Why does a realization that we cannot grasp what we must nonetheless seek bother everyone so much?
Is it not simply fear, then, that makes one simply conclude that you *must* be able to hold onto at least some corner of truth, since, if one could not, we would truly be on our own in this, if not alone.
Why must you make god small enough to see the edge of his cloak, that you might grasp hold of them for dear life?
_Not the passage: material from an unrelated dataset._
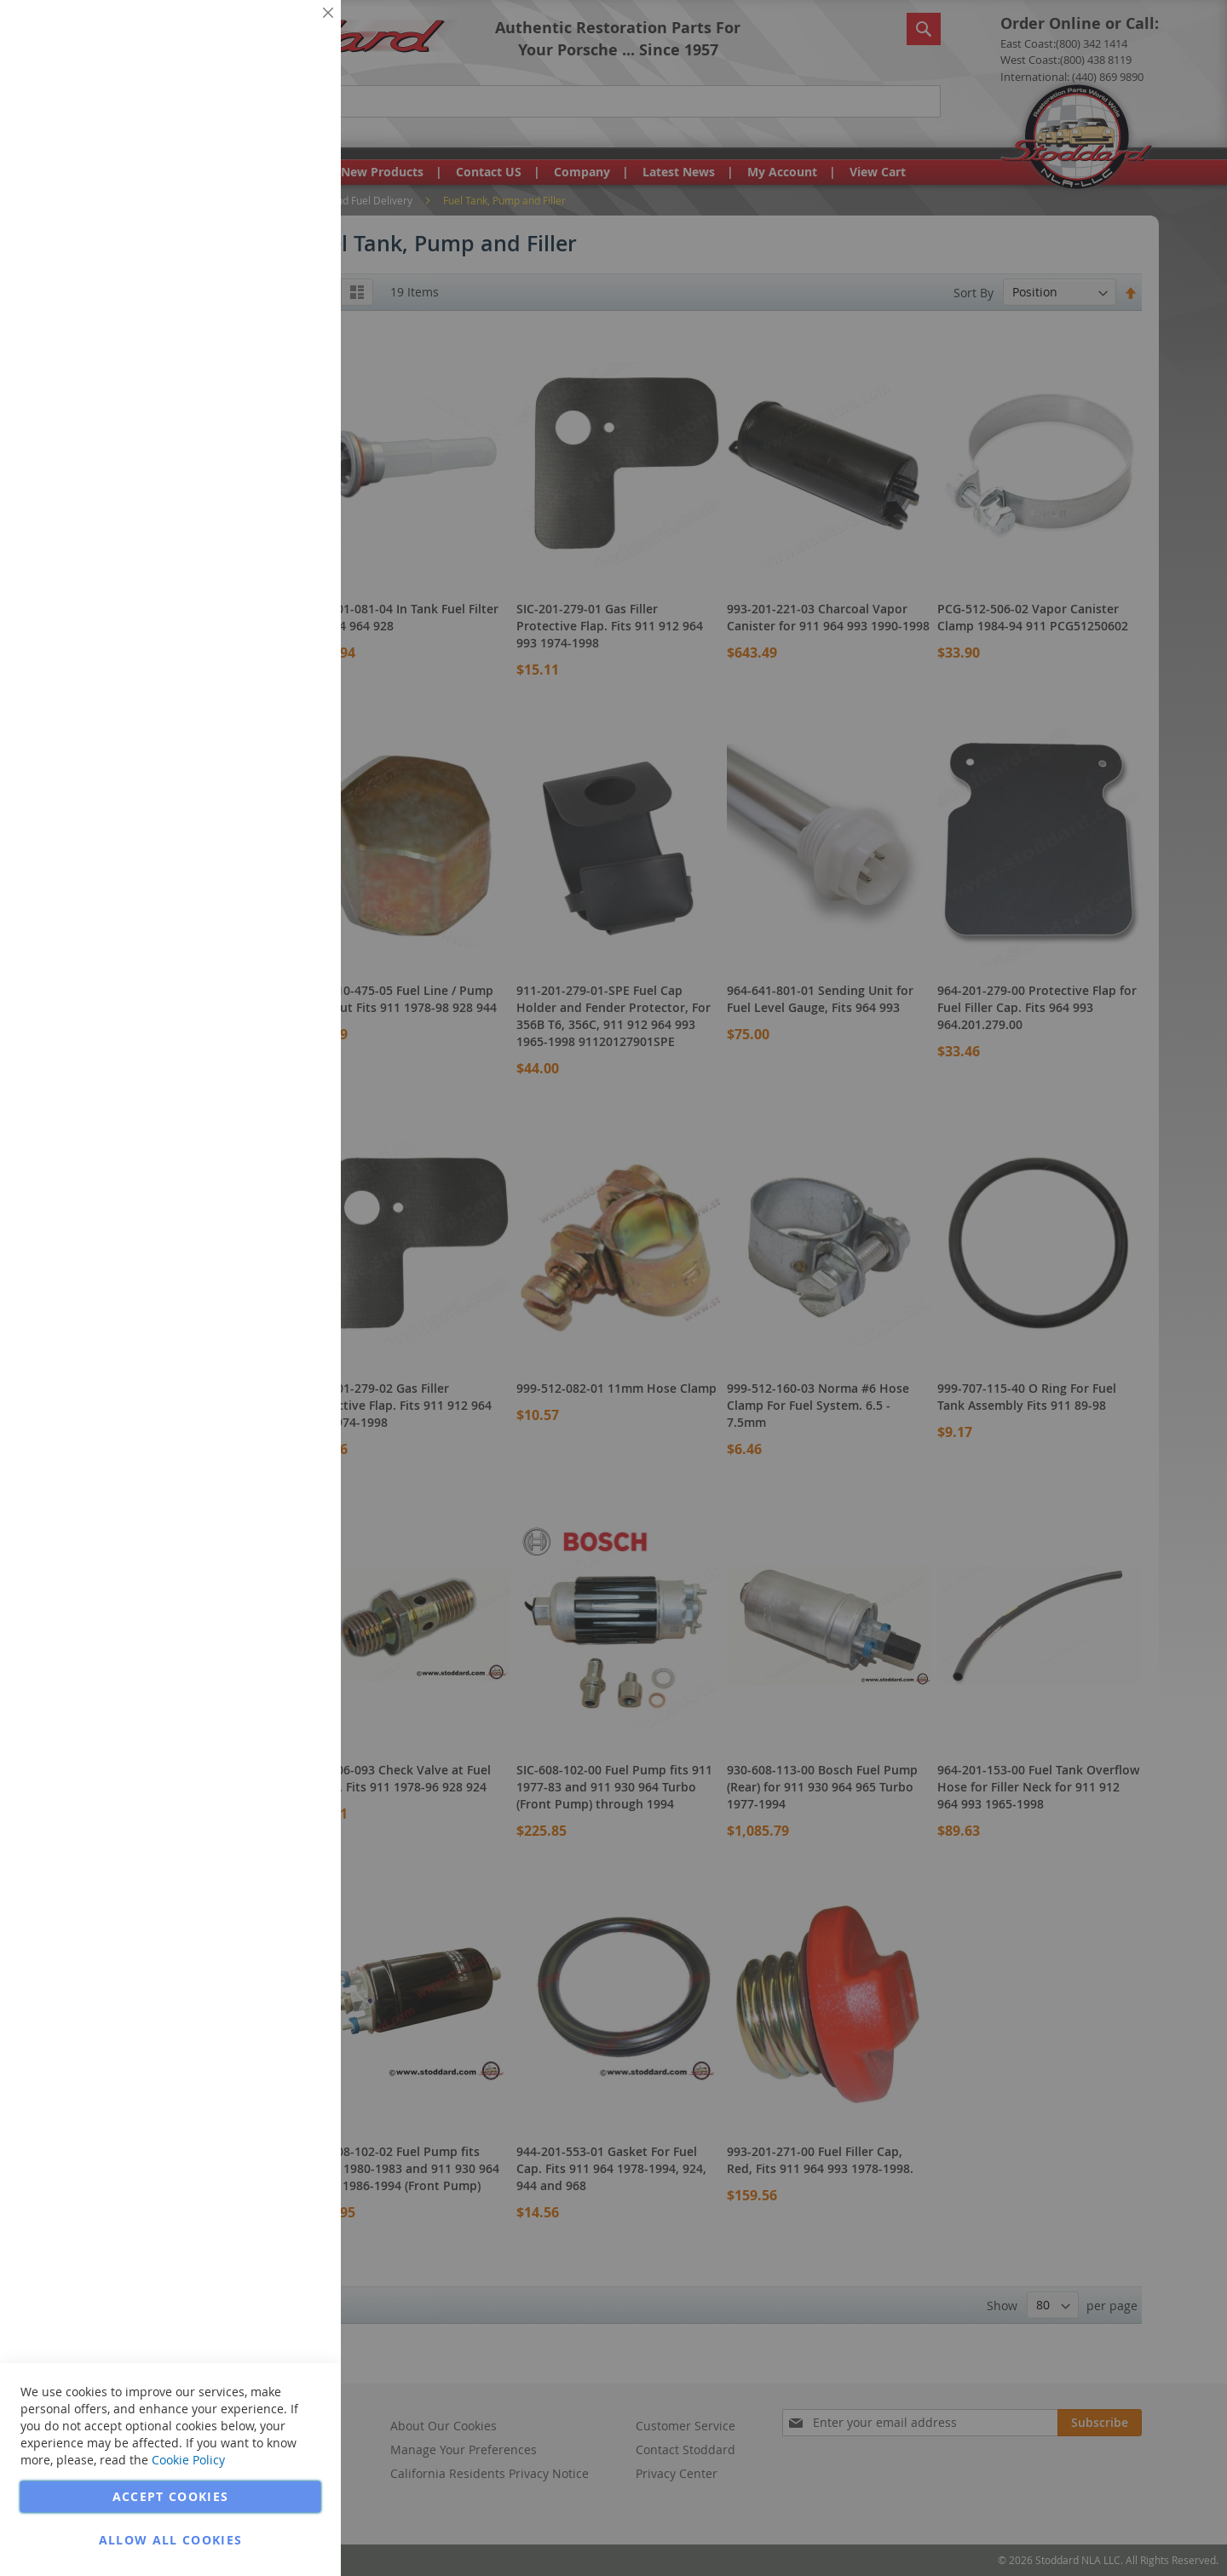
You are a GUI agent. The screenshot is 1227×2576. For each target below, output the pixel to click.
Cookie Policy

the philosopher one said...

True enough Jeff, but I want to respond to this one winged angel differently. First of all thanks for your eloquent responce. I have to say though that I was greatly disheartened by it. I think that the main reason for that is your initial comment that I would disregard the evangelical position. This is the problem with the internet. Simply put, I have been completely surrounded and shaped by the evangelical position for my entire life. I know the responces that people such as you and "my favorite anaconda" are giving me. I used to believe the same things. You, one winged angel, are truly one of the most eloquent advocates of that position that I have ever heard, and your comments really are very good, but it just wounds me very deeply to have to continually deal with some of the mental prisons which I am struggling so hard to escape from. I feel as if every Christian misunderstanding of me is like a blow to the stomach. It cripples me and I am back at square one. Thank you for your comments though; they were beautiful to read.